--- MATERIAL PROVIDED Enclosed Below ---
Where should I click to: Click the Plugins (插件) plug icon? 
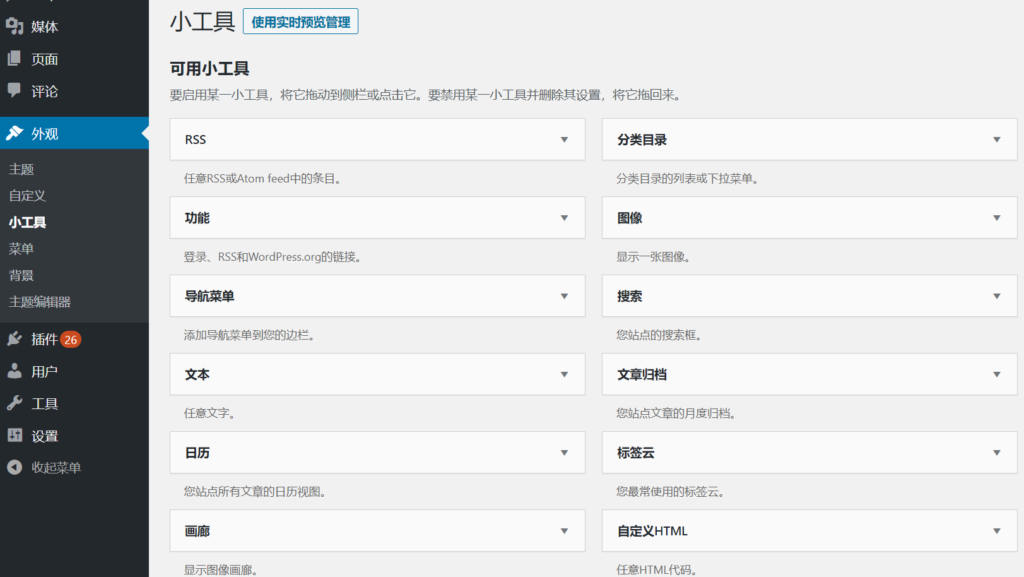pyautogui.click(x=15, y=339)
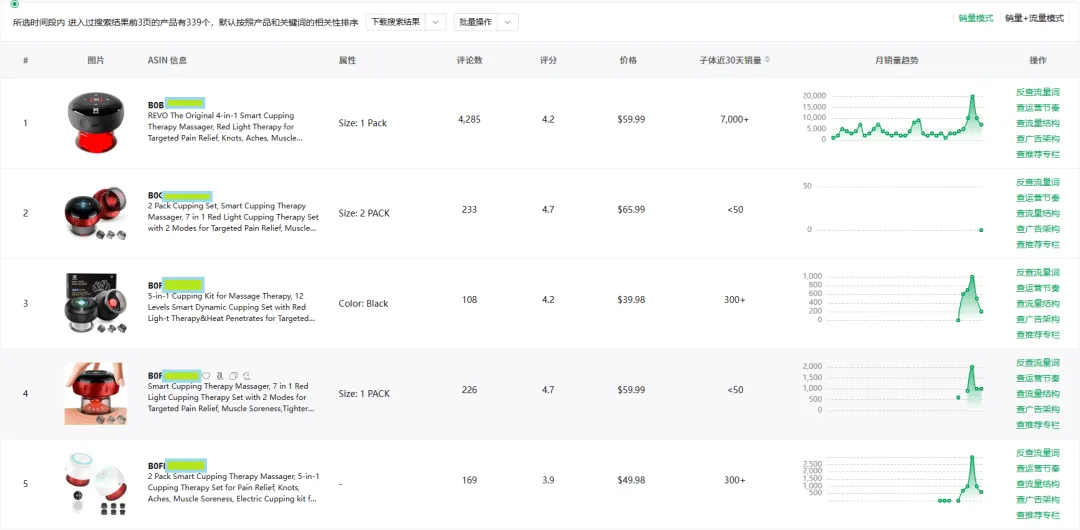Click the green radio dot at top left
The width and height of the screenshot is (1080, 530).
point(14,4)
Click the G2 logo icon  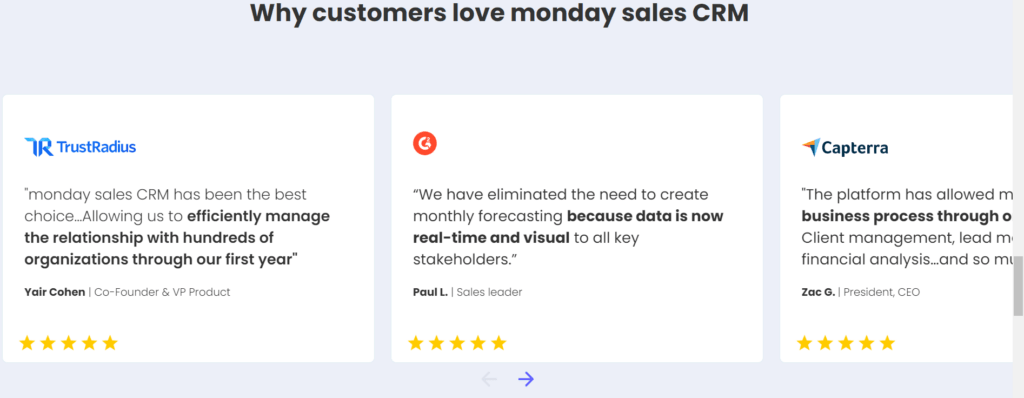(x=424, y=143)
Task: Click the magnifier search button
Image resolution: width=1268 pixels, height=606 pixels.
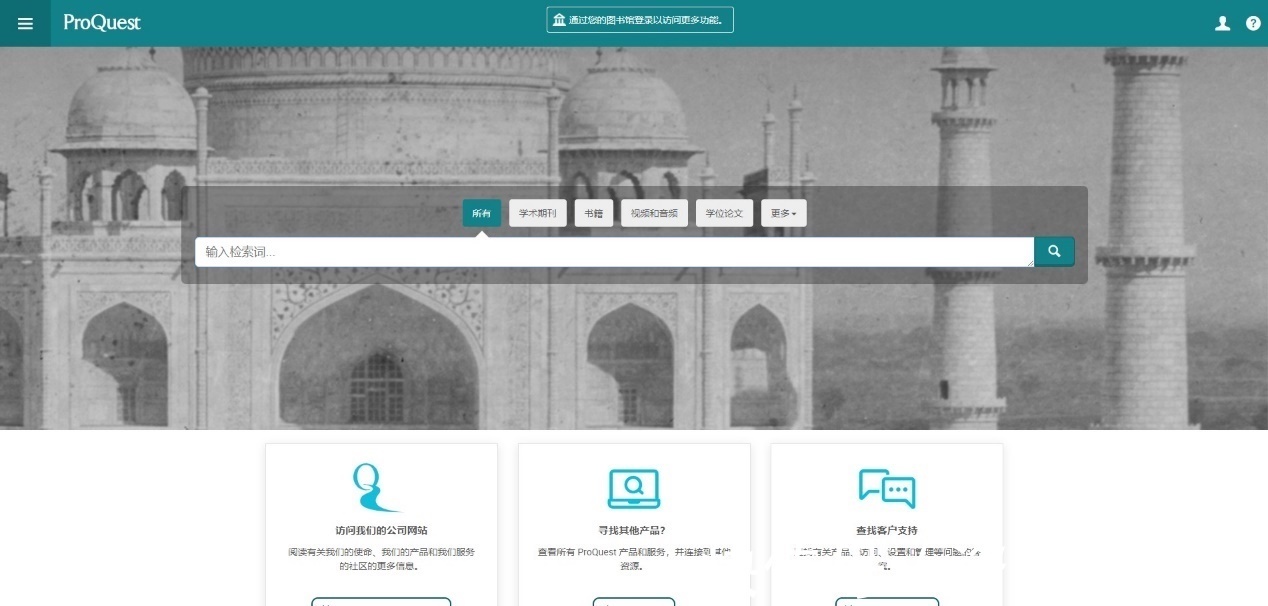Action: click(1054, 252)
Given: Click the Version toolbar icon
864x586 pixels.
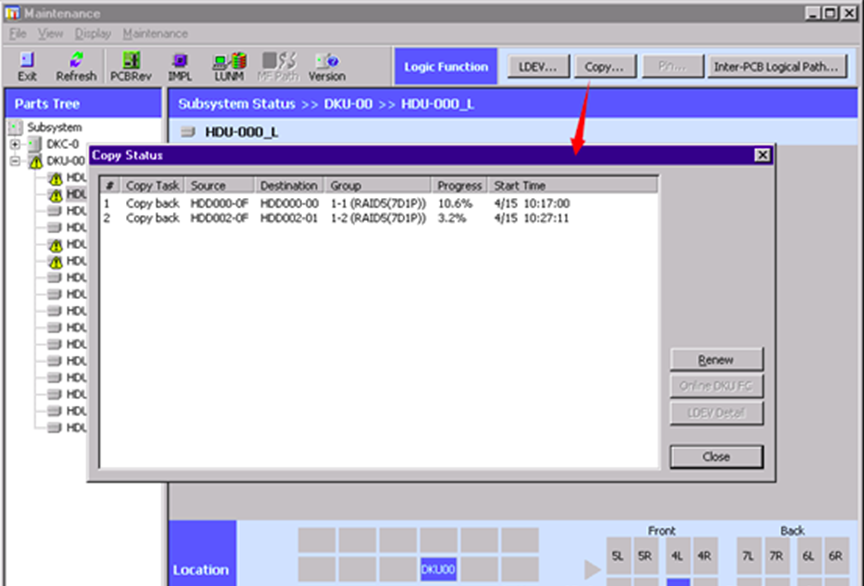Looking at the screenshot, I should click(326, 61).
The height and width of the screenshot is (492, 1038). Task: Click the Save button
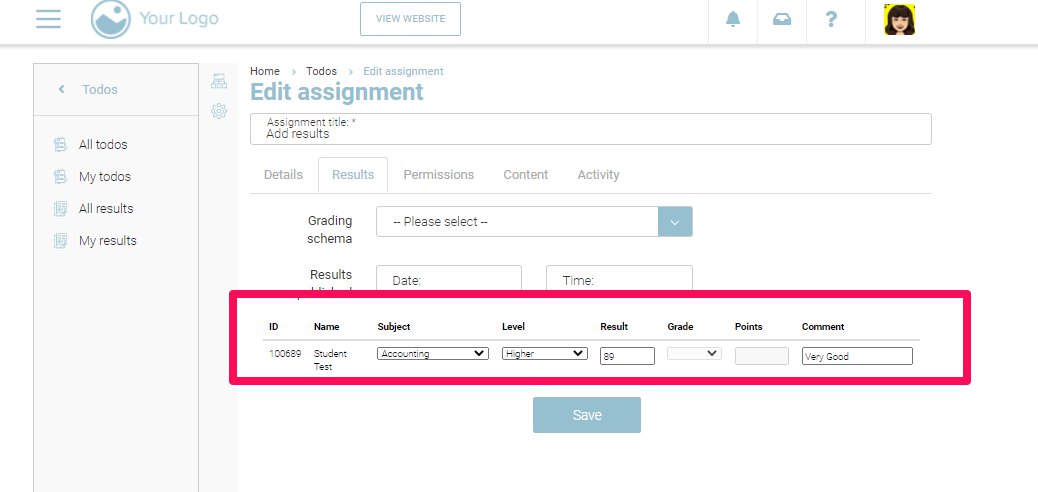coord(586,415)
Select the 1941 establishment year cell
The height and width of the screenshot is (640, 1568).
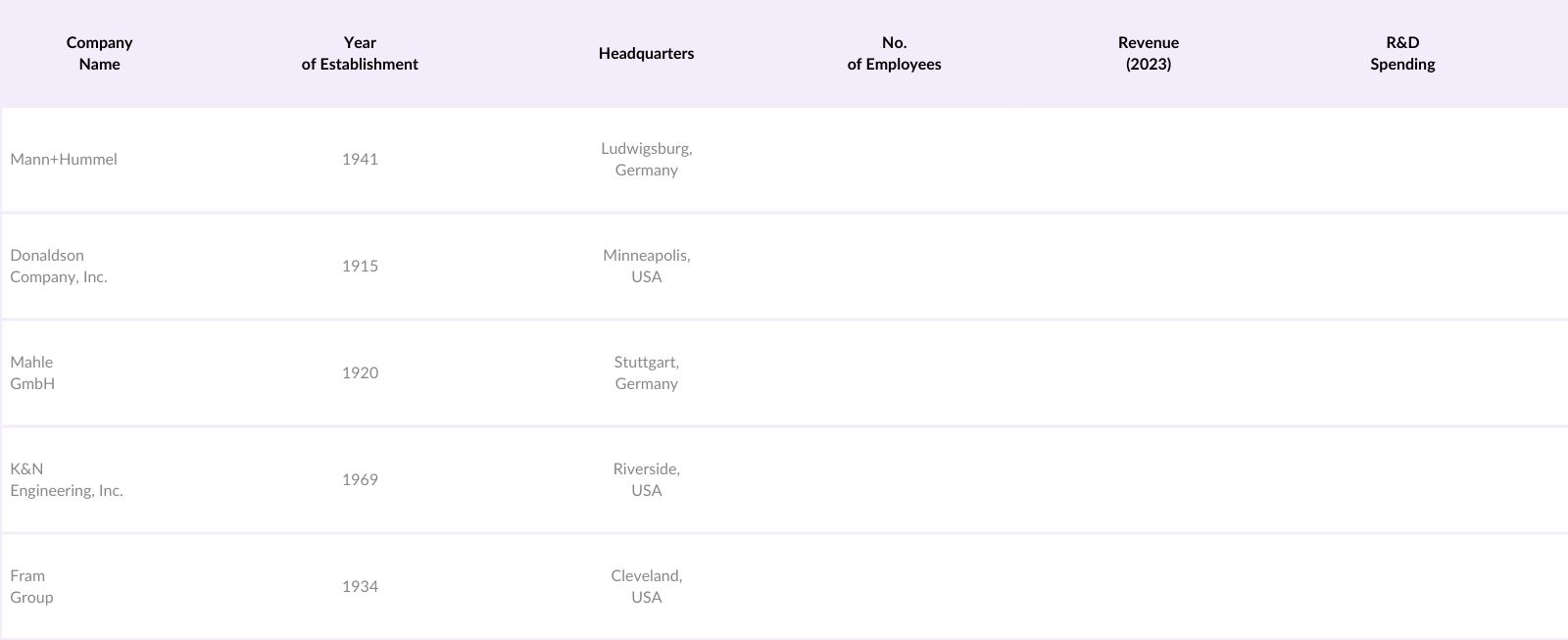point(360,160)
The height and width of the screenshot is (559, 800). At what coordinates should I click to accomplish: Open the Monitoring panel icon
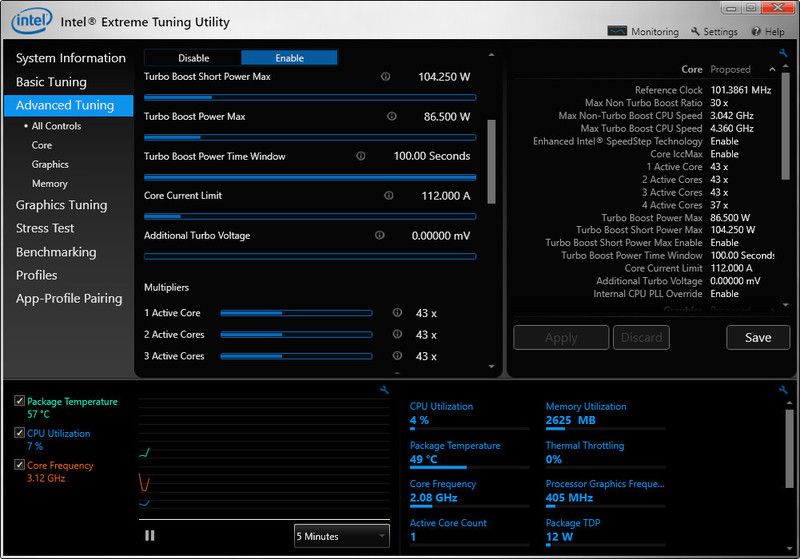pyautogui.click(x=617, y=32)
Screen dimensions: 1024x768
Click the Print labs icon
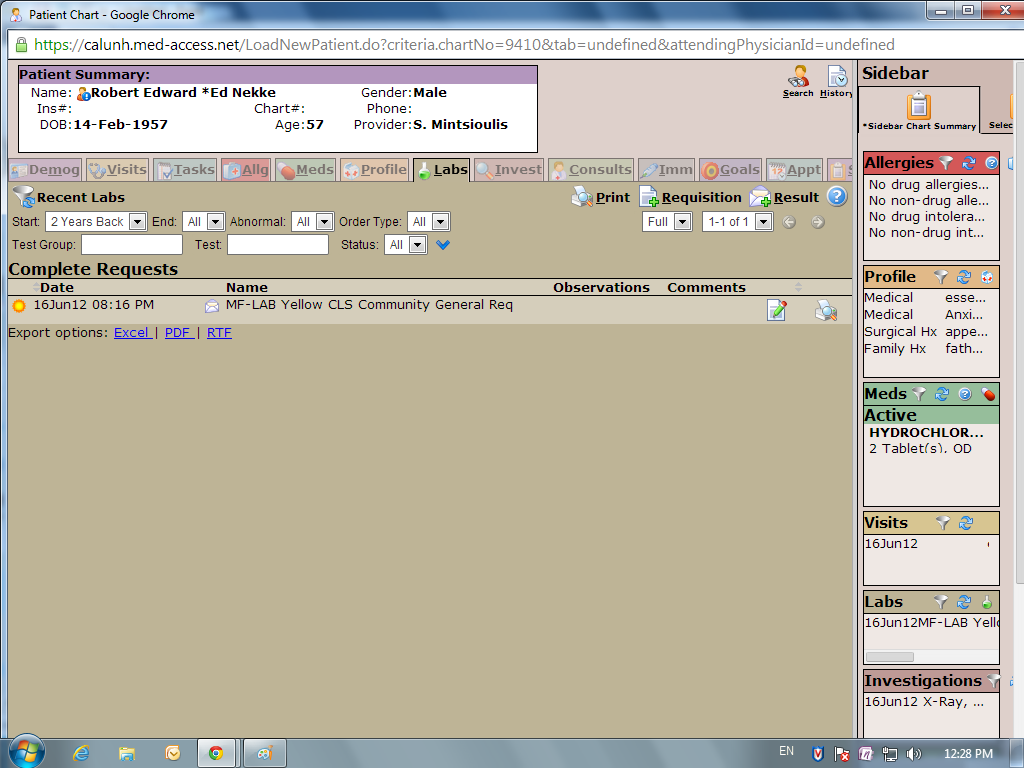pos(601,197)
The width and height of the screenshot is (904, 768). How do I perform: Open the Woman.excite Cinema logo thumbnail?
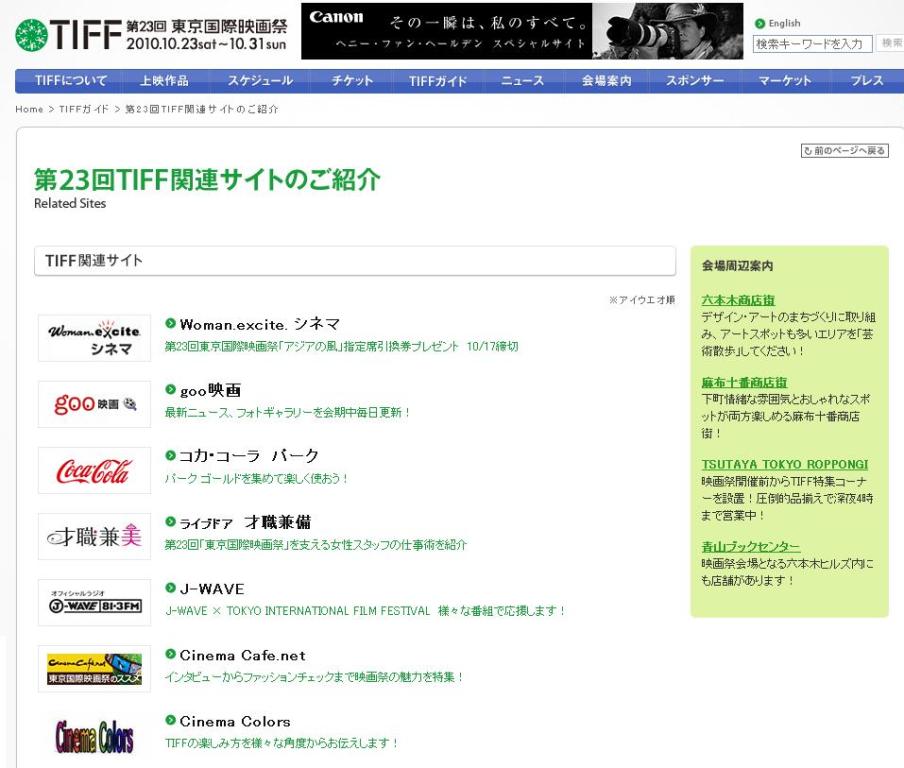click(94, 338)
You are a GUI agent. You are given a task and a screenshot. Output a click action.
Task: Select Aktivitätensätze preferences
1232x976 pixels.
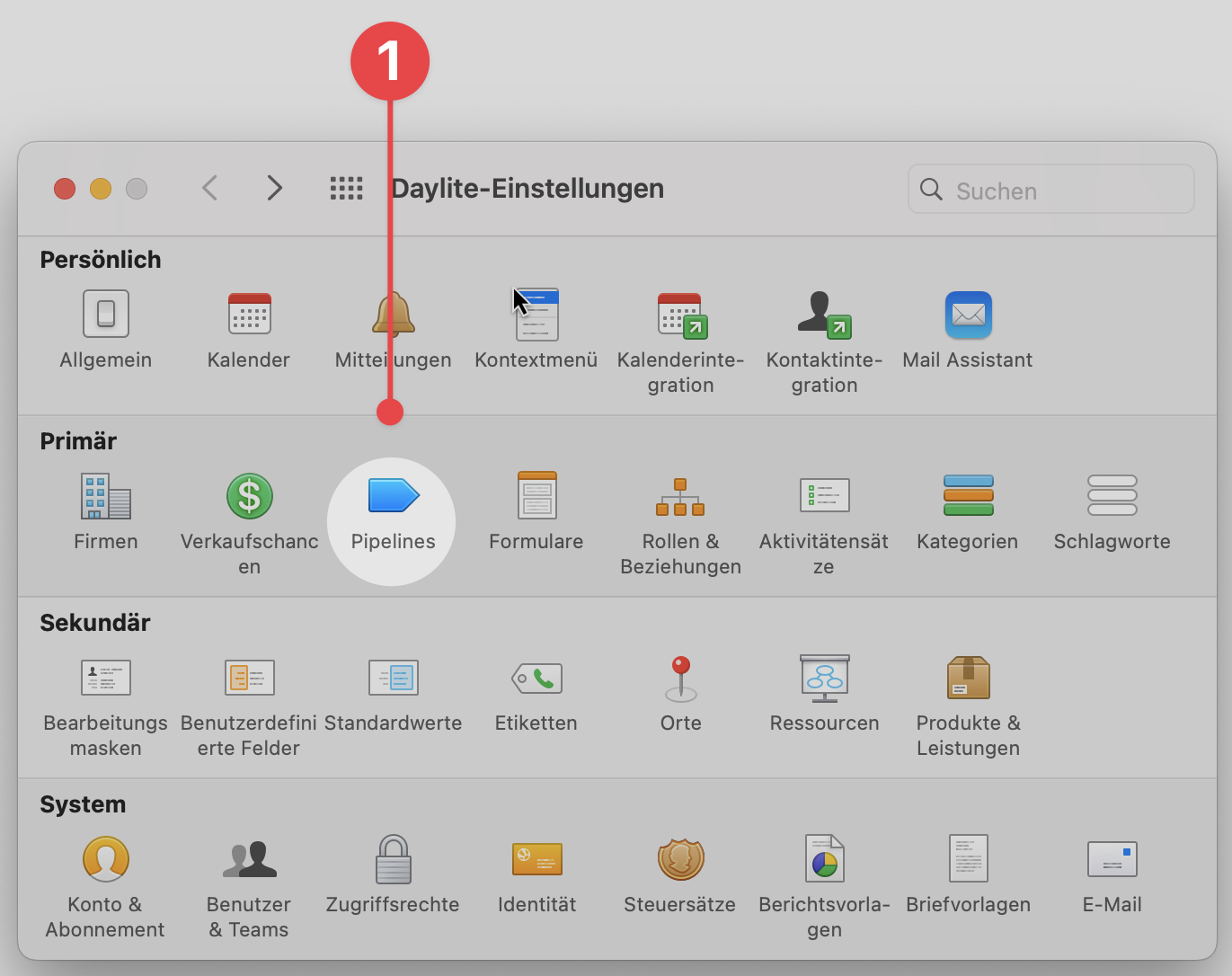click(824, 497)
--- End of Enclosed MATERIAL PROVIDED ---
▶ _EXERCISE AIM_:
Give again exactly the lines from the one holding "You are a GUI" to the final line of the records, both ends included, and nothing more. Pictures do not belong in the copy.

▶ _RESULT OF THIS TASK_:
You are a GUI agent. You are given a task and a screenshot. Output a click action.
Task: Select Aktivitätensätze preferences
1232x976 pixels.
click(824, 497)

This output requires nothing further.